### Document text:
This module implements a right-handed 3D mathematics library supporting three-component vectors, four-by-four matrices, quaternions, and Euler angles. These values are represented using ordinary C arrays of type real.

By default, real is typedef-ed to double. However, float is used instead if the preprocessor symbol CONFIG_MATH3D_FLOAT is defined during inclusion of math3d.h and compilation of math3d.c.

Array layout is as follows. Note that the quaternion scalar part follows the vector part, allowing vector functions to operate upon the vector part of a quaternion. Also, the matrix representation is column-wise, matching the layout expected by OpenGL. Here, aij is the element at row i, column j.

### Exercise details:
Can you duplicate the passage from the 3D math library description word for word, starting with "Array layout is" and going on through "i, column j."? You won't need the material that comes next.

### Element and text location data:
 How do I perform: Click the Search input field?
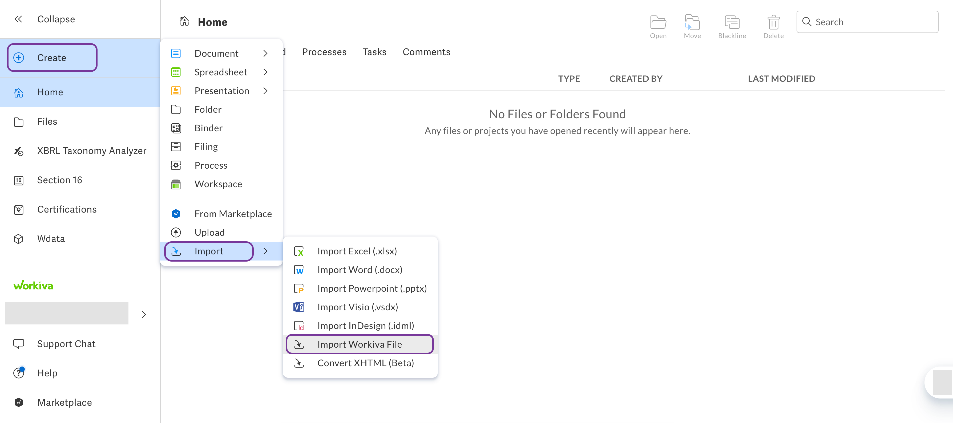(873, 22)
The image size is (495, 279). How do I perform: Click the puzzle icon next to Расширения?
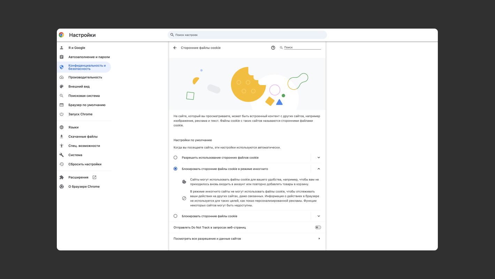click(x=62, y=177)
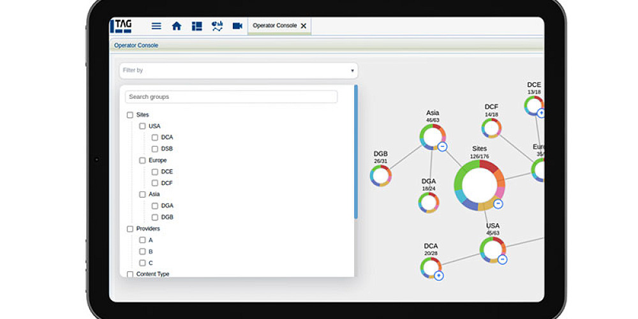Collapse the Sites node minus button
The image size is (638, 319).
[498, 204]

### Reply to the exercise:
Array layout is as follows. Note that the quaternion scalar part follows the vector part, allowing vector functions to operate upon the vector part of a quaternion. Also, the matrix representation is column-wise, matching the layout expected by OpenGL. Here, aij is the element at row i, column j.